4度目の今回も廃案に追い込もう(1月23日付)

安倍首相は、犯罪計画を話し合うだけで処罰対象とする「共謀罪」の趣旨を盛り込んだ組織犯罪処罰法改正案を、20日に召集された通常国会に提出する方針を示しています。

 「共謀罪」は、国民の強い批判で過去に3度も廃案となっているもので、今回は共謀罪を導入する組織犯罪処罰法改定案を、「テロ等準備罪」と名前を変えての法案提出です。昨年の臨時国会でTPP協定、年金カット法、カジノ法などを次々強行したことに続き、この法案も、なんとしても成立させようとする安倍政権の強権・暴走姿勢はあまりに異常です。

導入理由に道理なし

 政府は、共謀罪導入の理由に◇国際的なテロ犯罪の取り締まりの緊急性、◇国際機関から法整備を求められている、ことを挙げています。

 しかし、もともと「国際的な取り締まり」というのは、麻薬取引など国境を超えた犯罪の取り締まりを目指したもので、テロを直接の対象にしていません。テロの取り締まりについても、日本にはテロ資金提供処罰法など対応できる法律は既に複数あります。テロには殺人罪など刑法規定も適用されます。それらの法律の多くには、計画・準備段階でも処罰対象にする規定もあり、共謀罪がないと適用できないということはありません。

 国際機関からの法整備の要請も、「共謀罪」に当たる規定を一律に設けよ、ということではなく、国際的組織犯罪防止条約に適合した法的対応を求められているもので、各国の実情に応じた立法をすればいいわけです。

共謀罪の本質は?

 共謀罪の本質は、「犯罪を行うことを相談、計画した」というだけで処罰をするところにあります。政府は、資金準備など「準備行為」をしたという要件を新たに付け加えるから「相談、計画」だけで処罰をされることはないと説明します。しかし準備行為は極めてあいまいで、相談参加者の1人が「準備」をすれば適用されるとしています。これでは、他の「参加者」にとっては「準備行為をしなくても犯罪とされる」ことには変わりありません。「組織的犯罪に限定されている」といいますが、その組織も既成の組織だけでなく、その犯罪のためにつくられた集団(2人以上)も該当するとされています。どうにでも拡大解釈することは可能で、なんの限定にもならないのは明白です。 

歴史に逆行・

 冤罪多発の恐れも

 近代の刑罰法は、単なる発言だけでは、犯罪を実行するかどうかは不明のまま思想・信条を処罰する危険があるので、刑罰は犯罪行為が実行された場合のみを対象とする原則を確立してきました。共謀罪はこの流れに逆行します。

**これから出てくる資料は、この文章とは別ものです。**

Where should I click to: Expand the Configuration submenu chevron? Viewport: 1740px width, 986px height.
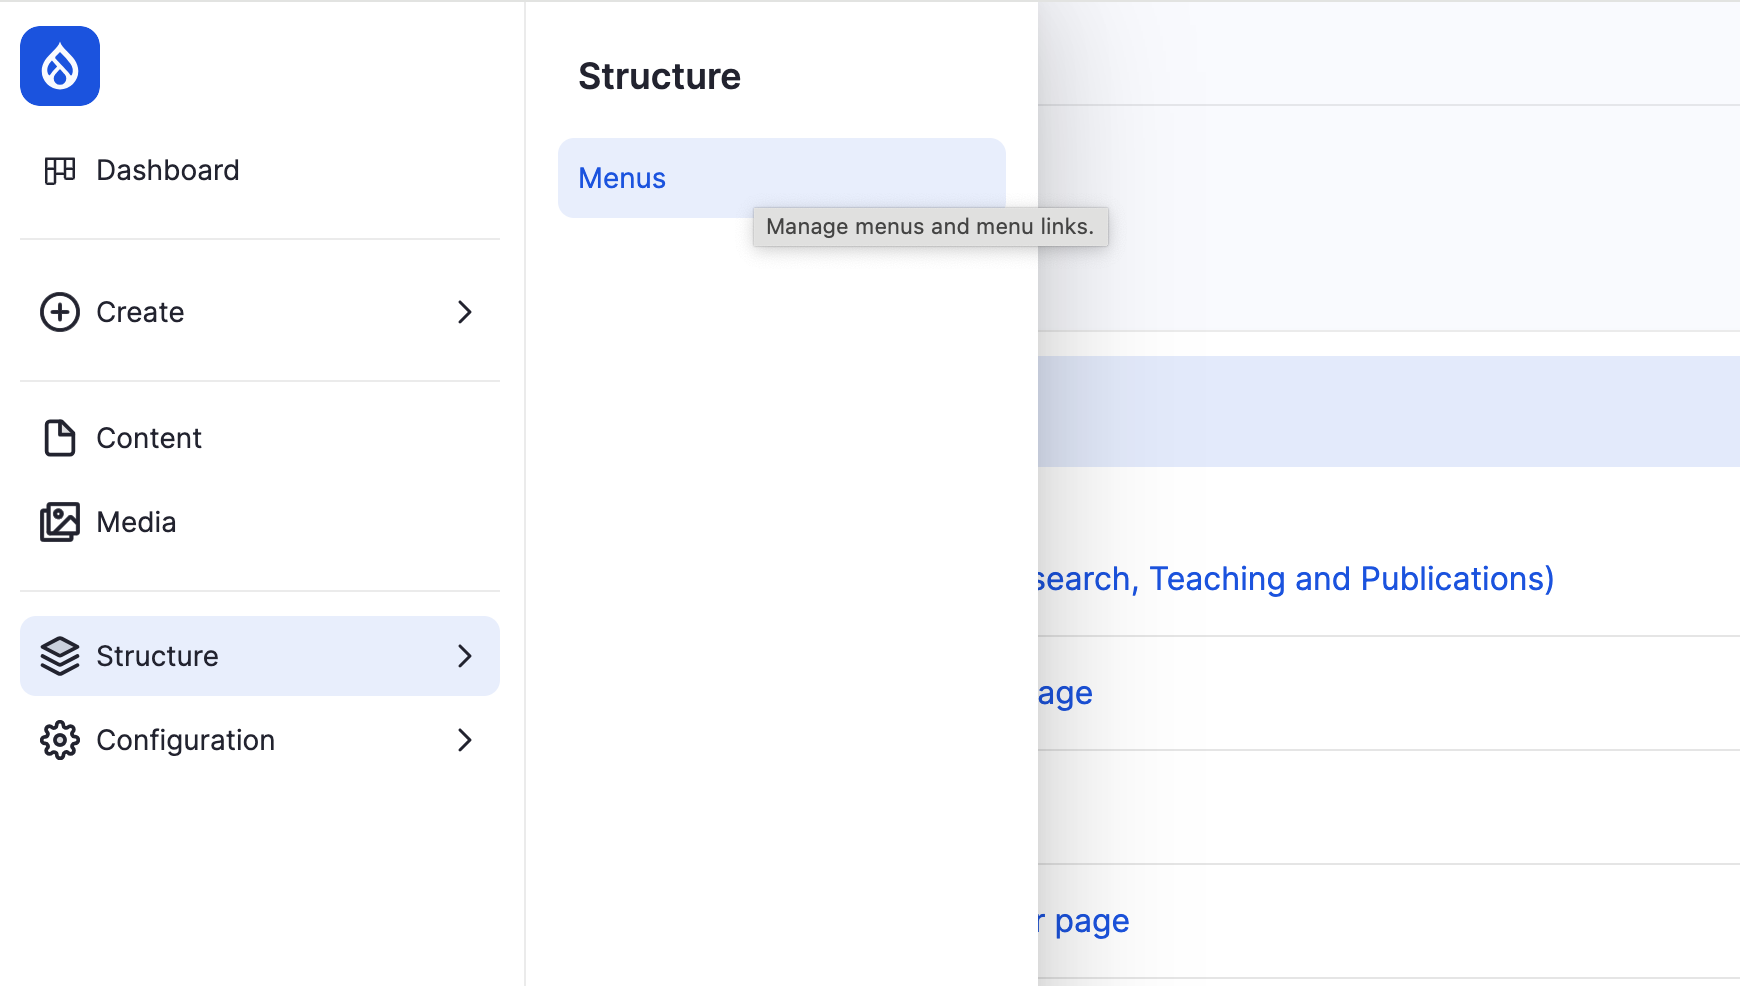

 また、「共謀」を犯罪行為とし、実行行為でなく相談・準備を取り締まることは、捜査方法としても盗聴やGPS利用など事件に関係のない人の人権までも侵害されかねません。密告が奨励され、冤罪を多発させる恐れも増大します。

 捜査機関の職権乱用などによって人権が侵害されるとして、日弁連からも反対論が強く、国会提出後は激しい議論になるでしょう。

 小手先の修正ではなく、4度目の今回も廃案へ。「戦争する国」づくりと一体で共謀罪導入を狙う安倍政権を許さないたたかいが今回も求められています。